◆ WHAT TO WORK ON ◆
Set down exactly the lines below between the line holding "Desiccant dehumidifiers (112, 2432)" and the line holding "Recruitment (196, 2466)", inclusive; no other line belongs in the answer.

◆ RECORDS PROVIDED ◆
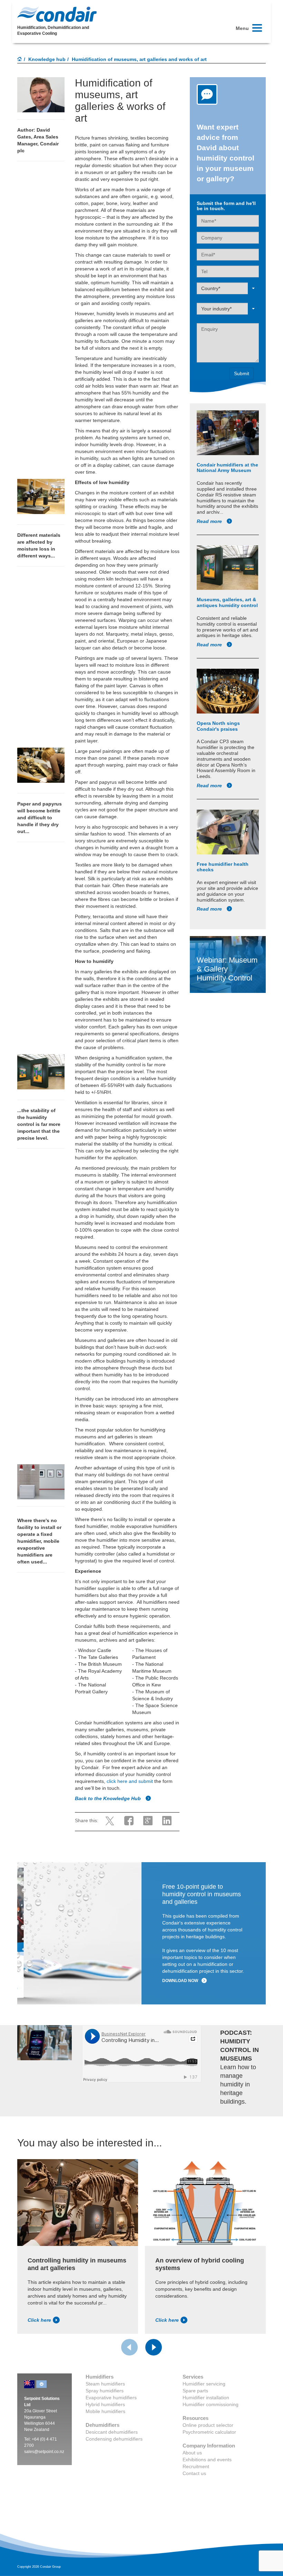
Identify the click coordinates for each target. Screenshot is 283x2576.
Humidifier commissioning (210, 2404)
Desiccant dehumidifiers (112, 2432)
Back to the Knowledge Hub (108, 1798)
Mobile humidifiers (105, 2411)
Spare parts (195, 2390)
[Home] (19, 59)
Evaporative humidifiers (111, 2397)
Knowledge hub (47, 59)
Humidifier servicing (204, 2384)
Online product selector (208, 2425)
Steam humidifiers (105, 2384)
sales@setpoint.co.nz (44, 2451)
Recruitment (196, 2466)
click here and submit (130, 1781)
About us (192, 2452)
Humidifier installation (206, 2397)
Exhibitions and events (207, 2459)
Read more (210, 521)
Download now (180, 1980)
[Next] (154, 2347)
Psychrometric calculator (209, 2432)
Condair (57, 14)
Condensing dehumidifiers (114, 2439)
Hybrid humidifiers (105, 2404)
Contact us (194, 2473)
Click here (39, 2320)
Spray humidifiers (105, 2390)
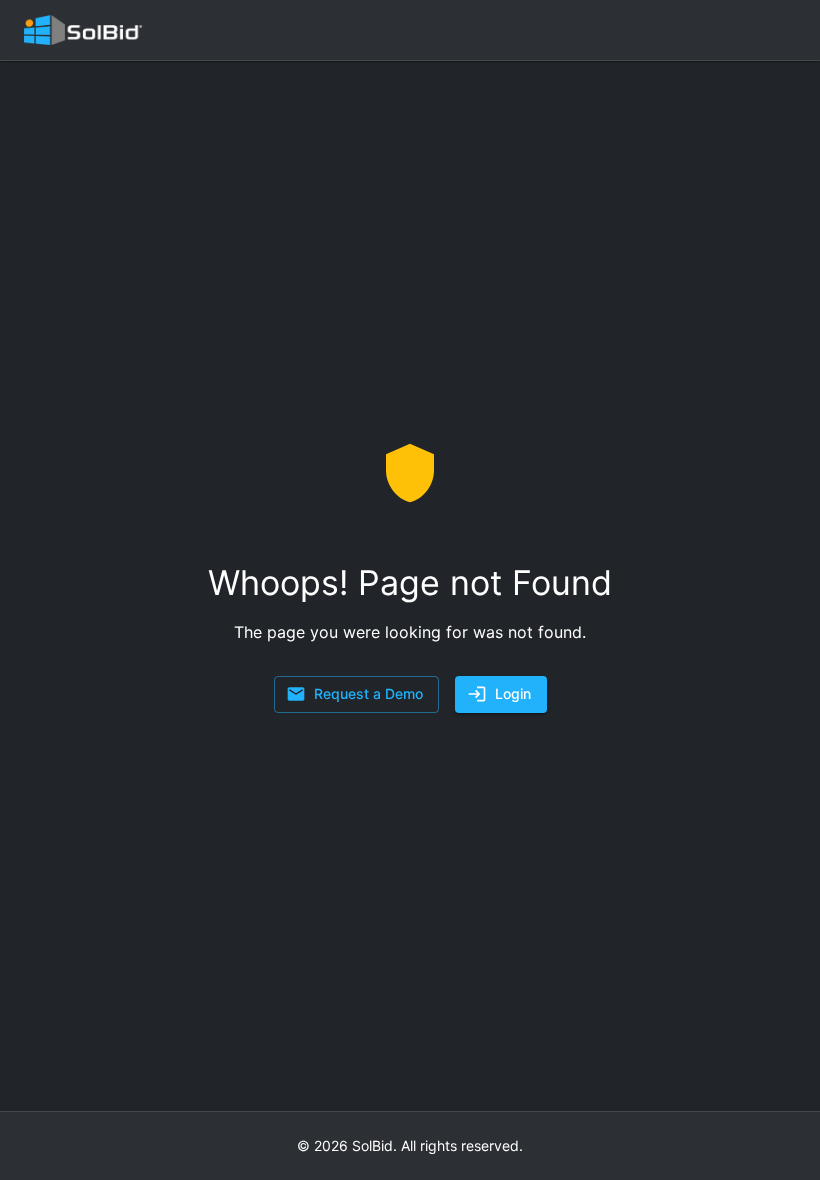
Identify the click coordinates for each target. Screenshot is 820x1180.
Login (513, 693)
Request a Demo (368, 693)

◆ ANSWER TO THE PROBLEM ◆
Desiccant dehumidifiers (112, 2432)
Back to the Knowledge Hub (108, 1798)
Mobile humidifiers (105, 2411)
Spare parts (195, 2390)
[Home] (19, 59)
Evaporative humidifiers (111, 2397)
Knowledge hub (47, 59)
Humidifier servicing (204, 2384)
Online product selector (208, 2425)
Steam humidifiers (105, 2384)
sales@setpoint.co.nz (44, 2451)
Recruitment (196, 2466)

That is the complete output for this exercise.